Witness for the Prosecution

Von Lars Johansen

Gerichtsdrama // Ich mag Gerichtsfilme sehr. Sie waren, zusammen mit einigen Fernsehserien wie „Petrocelli“ (1974–1976) der Grund dafür, dass ich als Heranwachsender eigentlich Jura studieren wollte, um dann in großen Prozessen vor einem Geschworengericht am Ende das alles entscheidende Plädoyer zu halten und unter dem Jubel der Massen die Angeklagten von den Vorwürfen zu entlasten. Nun gibt es in Deutschland kaum Geschworenengerichte und so blieb es eine Idee. Außerdem haben wir es bei Billy Wilders 1957er-Regiearbeit mit einem durchaus doppelbödigen Drama zu tun. Ich werde versuchen, Spoiler zu vermeiden oder vorher darauf hinzuweisen, aber den meisten dürfte das Ende bekannt sein. Denn „Zeugin der Anklage“ ist ein Klassiker. Und es zeigt die Meisterschaft eines Regisseurs, der in jenen Tagen einen erfolgreichen Film nach dem anderen drehte. Ob Komödie oder Thriller, Alkoholikerdrama oder Film noir, Wilder war in einer Menge Genres zuhause. Und wenn ich den Film hier ein Drama nenne, dann ist das natürlich nicht ganz richtig, denn dahinter lauern Abgründe der Komik und so ist er auch eine überaus böse Komödie.

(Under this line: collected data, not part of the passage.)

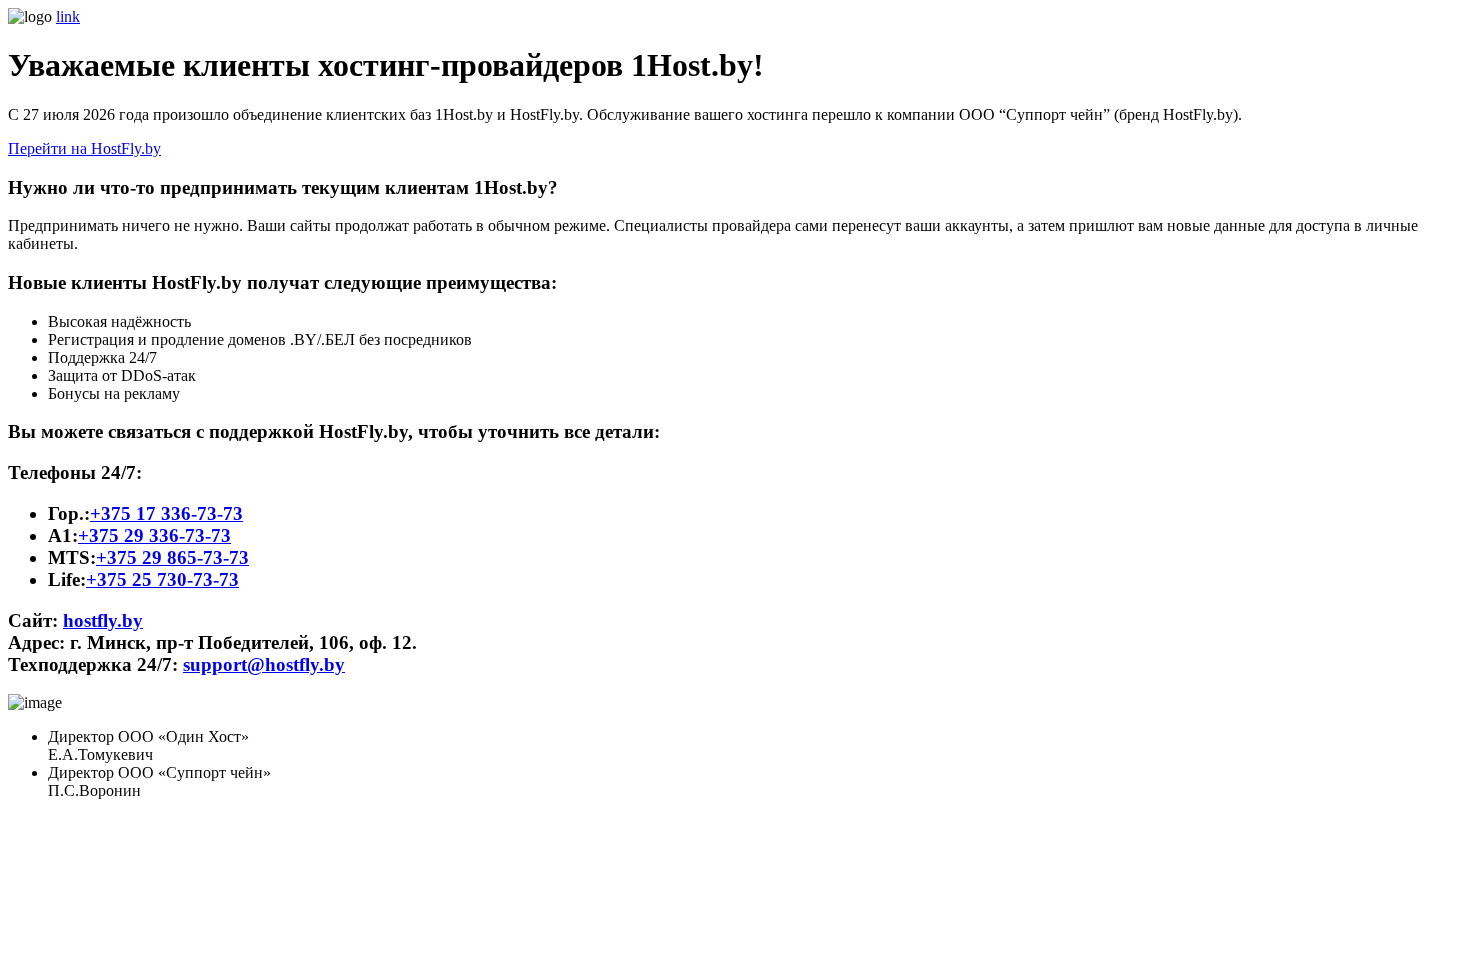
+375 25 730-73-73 (162, 579)
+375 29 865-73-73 (172, 557)
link (68, 16)
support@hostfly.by (264, 664)
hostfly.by (103, 620)
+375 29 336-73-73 (154, 535)
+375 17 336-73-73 (166, 513)
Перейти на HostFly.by (84, 148)
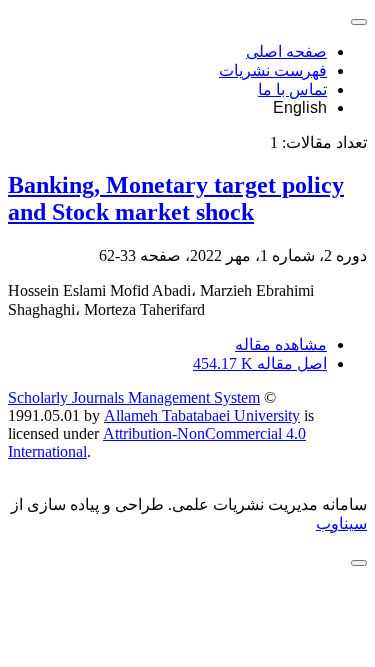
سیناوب (341, 523)
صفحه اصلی (286, 51)
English (300, 107)
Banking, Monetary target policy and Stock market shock (176, 198)
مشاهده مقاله (281, 344)
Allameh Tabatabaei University (202, 415)
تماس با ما (292, 89)
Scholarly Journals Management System (134, 397)
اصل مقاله (260, 363)
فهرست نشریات (273, 70)
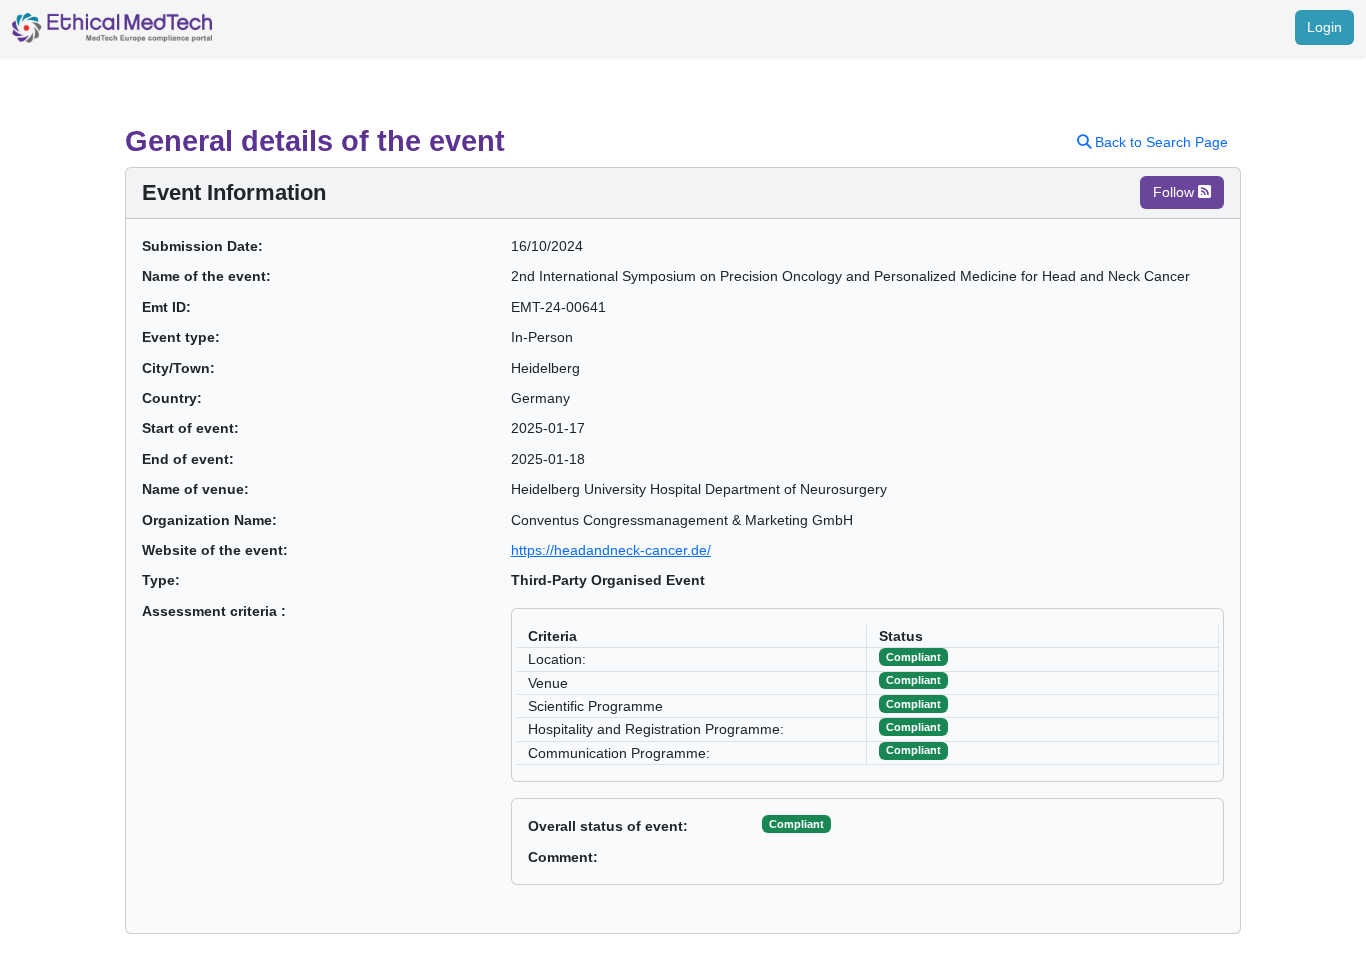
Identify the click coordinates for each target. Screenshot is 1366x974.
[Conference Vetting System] (112, 28)
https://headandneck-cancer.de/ (611, 550)
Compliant (796, 824)
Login (1324, 27)
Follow (1175, 192)
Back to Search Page (1159, 142)
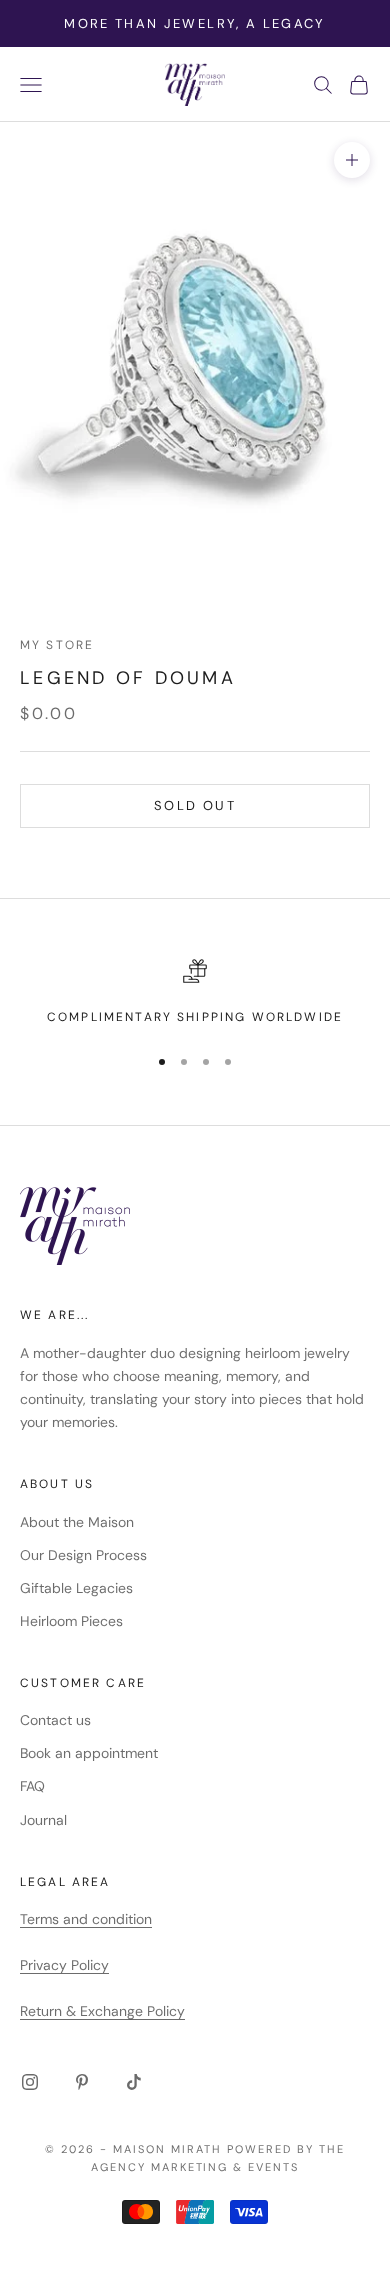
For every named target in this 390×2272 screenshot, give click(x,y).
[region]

Sir Wilfrid und seine Nemesis

Es beginnt in einem Gerichtssaal und es endet in einem. Das, was man im englischen Sprachraum so schön als Courtroom Drama bezeichnet, hat eigentlich keine deutsche Entsprechung. In den USA wurde es als Genre in den 50er-Jahren populär. Und Billy Wilders Film war 1957 einer der ersten erfolgreichen Filme dieses Genres. Im gleichen Jahr war noch Sidney Lumets Klassiker „Die 12 Geschworenen“ ins Kino gekommen, der genau wie „Zeugin der Anklage“ auf einem Theaterstück basierte. Wilder hatte das Glück, dass die Vorlage zu seinem Film von Agatha Christie stammte, die sich im übrigen hochzufrieden mit dieser Verfilmung zeigte. Wilder wiederum nannte Christie eine hervorragende Plot-Künstlerin, die leider etwas flach schreiben würde. Als Gegenbeispiel zog er Raymond Chandler heran, der exzellent schreiben konnte, aber in der Konstruktion seiner Geschichten nicht gerade ein Genie gewesen sei. Es gibt ja die berühmte Anekdote, dass Howard Hawks Chandler während der Dreharbeiten zu „Tote schlafen fest“ (1946) angerufen und gefragt habe, wer denn nun den Chauffeur erschossen habe. Und Chandler wusste es selbst nicht. Das wäre Agatha Christie gewiss nicht passiert. Und Wilder hätte sicher nicht angerufen, sondern selbst eine Lösung konstruiert, so wie sich sein Drehbuch doch ein Stück von der Vorlage entfernt, was die Details betrifft.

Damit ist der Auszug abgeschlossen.